Huh. Re: Magnetsphere above: When my firm laid us off, they took the uncontributed amount of our last checks. So, I had asserted to take out $500 over the course of the plan year. I had used about $400 by that point but maybe had only contributed through my payroll deduction $250. So they took out the $250 and I made a slew of appointments and whatnot to send in for reimbursements. I didn't get a "free" $150.

Seems to me that they had fairly well covered that loophole but maybe it depends on your state. It surprises me that someone could "skip out" and essentially owe $5k.
posted by amanda at 3:40 PM on November 10, 2010


Amanda - California has VERY strict rules about what can and can't be taken out of final paychecks, guess what can't be? We were within our legal right to attempt to recover the money through small claims court but I don't know of any company that actually did this. When I talked to our VP of finance about it (because employees were always asking pretty much the same question as this one here) she told me that this was the risk the company took, while the employee took the risk of not spending all the money.

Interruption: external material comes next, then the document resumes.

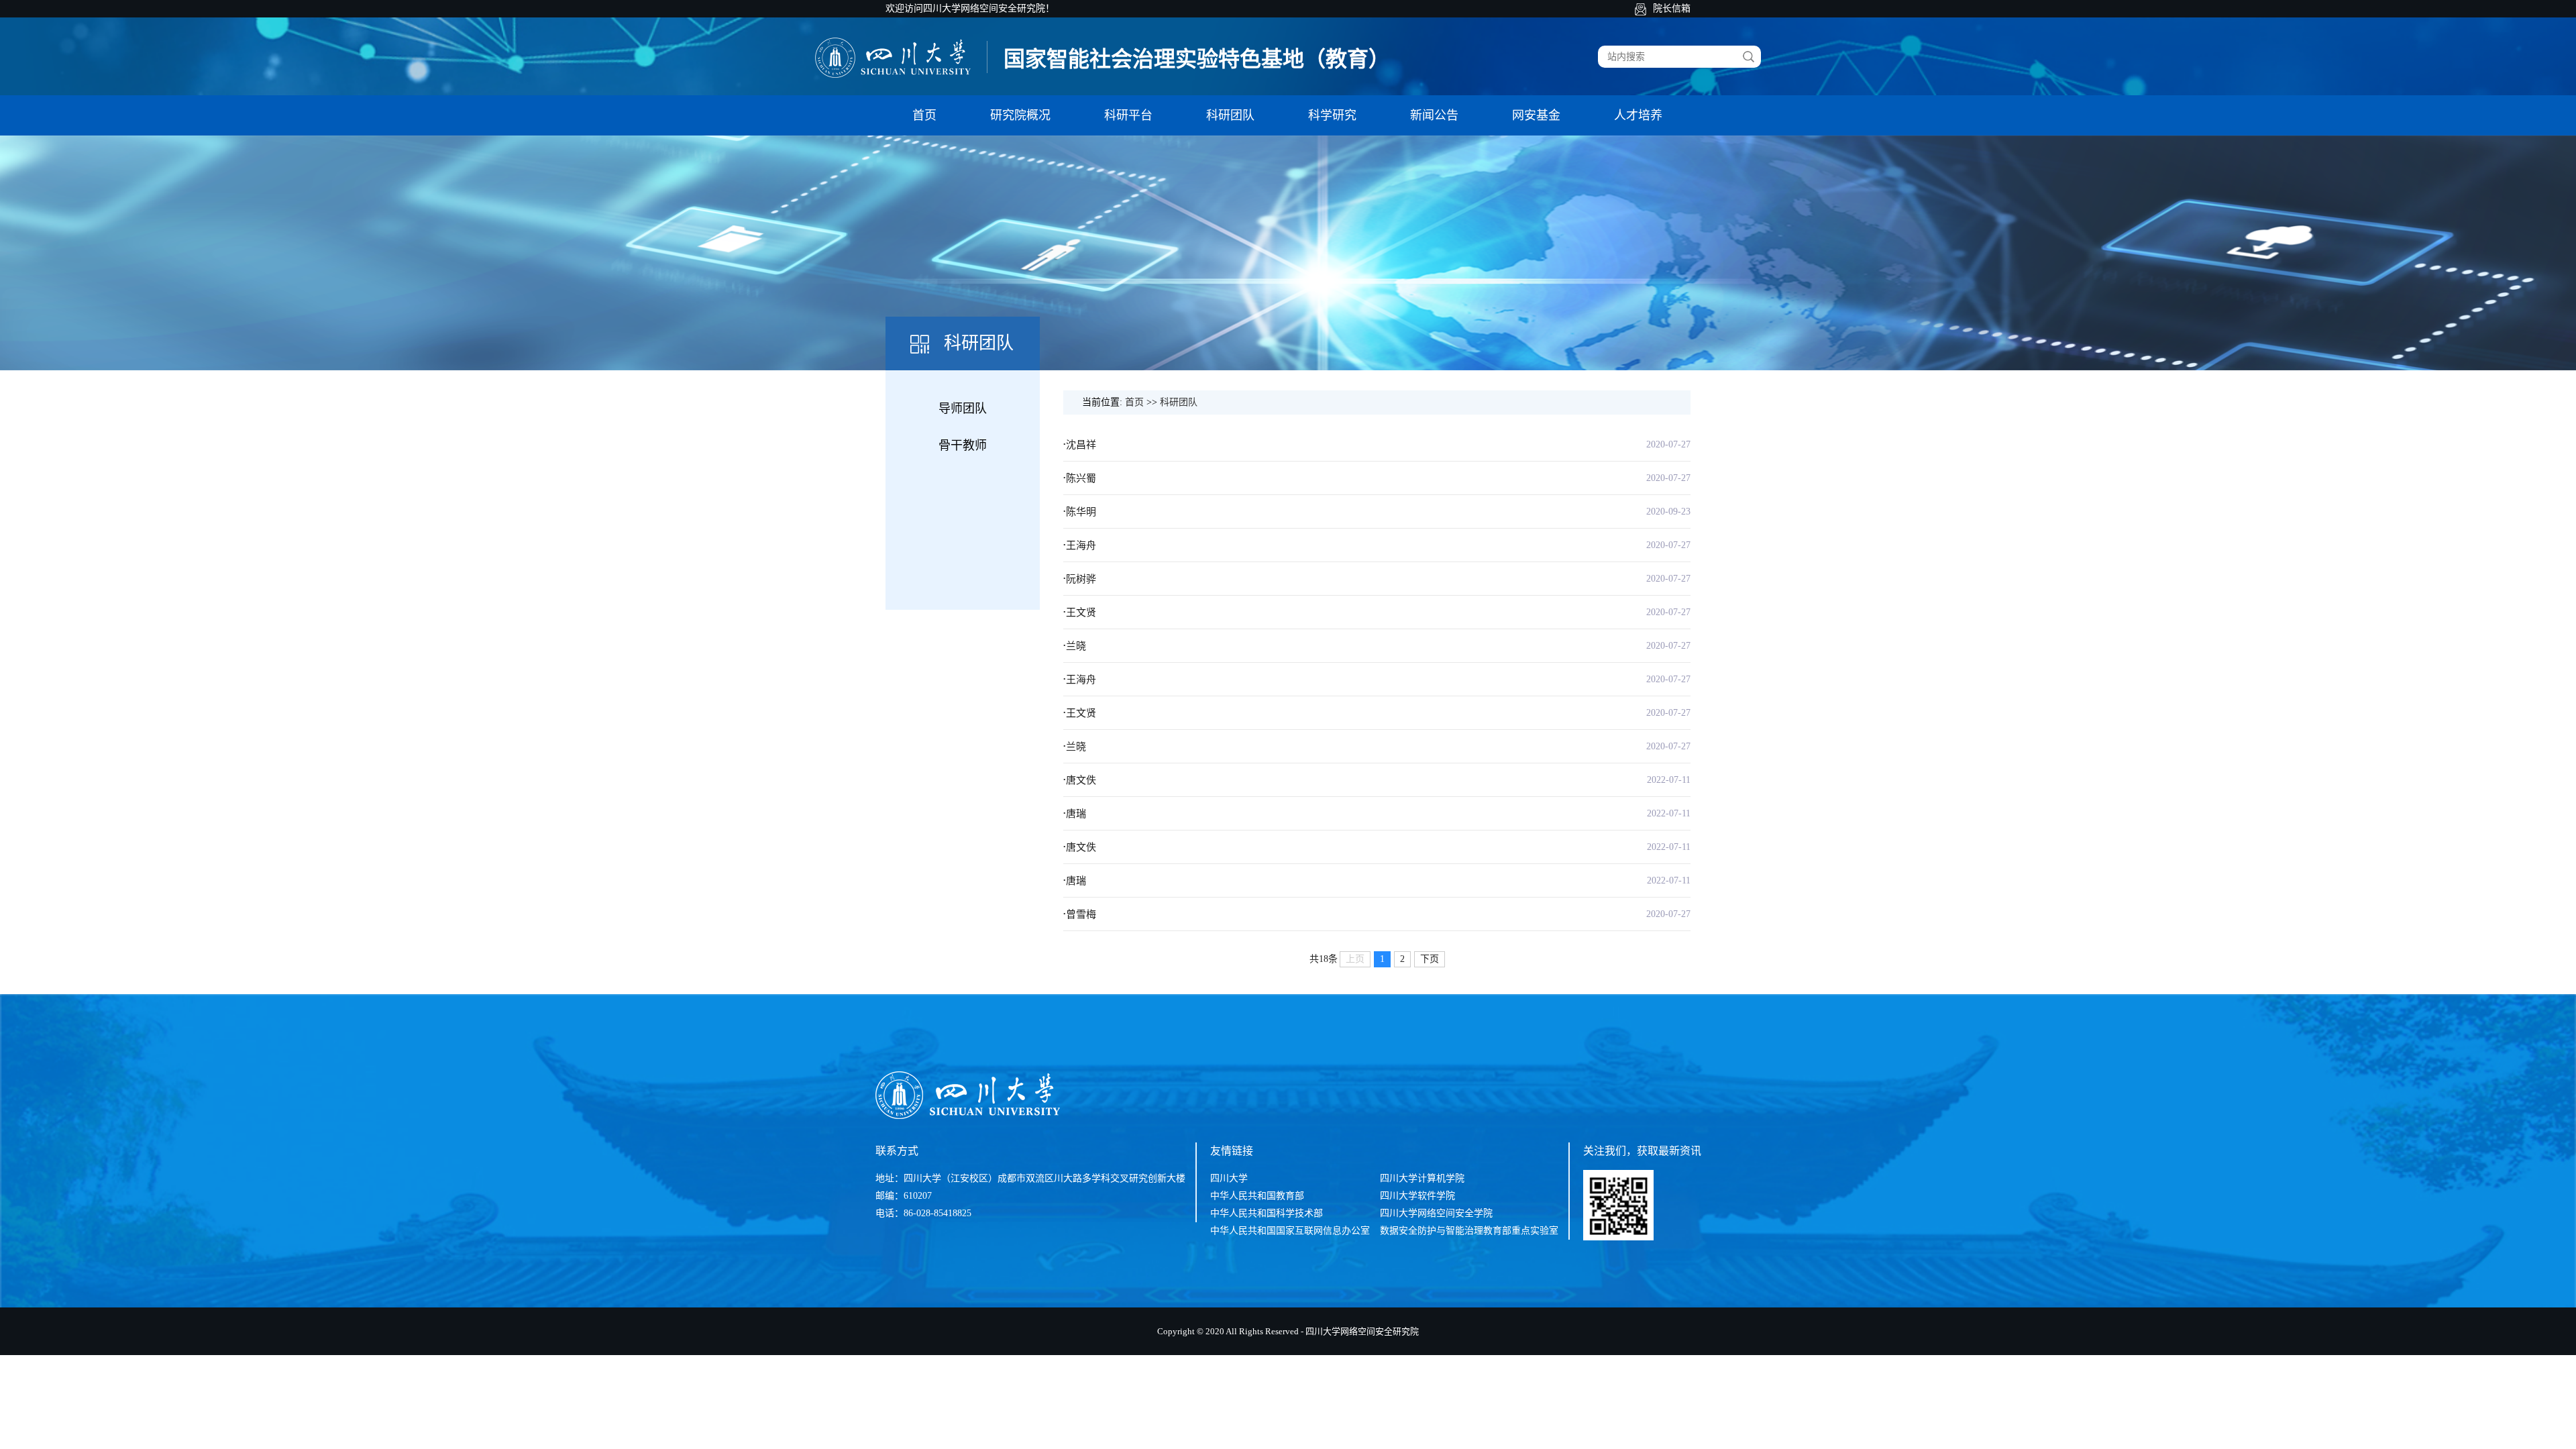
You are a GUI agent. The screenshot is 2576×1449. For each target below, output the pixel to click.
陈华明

This same thing was cited by my other HR friends as reasons why their medical FSA limits were a lot lower. Most had limits in the 1000-2500 range. They were all shocked that our company was willing to put it so high and take that level of risk.

This was a special case year, that I used to illustrate my point, we didn't have this issue in any other year. I guess I should have stuck with the fact that no overage ever even covered our normal administrative costs of running the plan.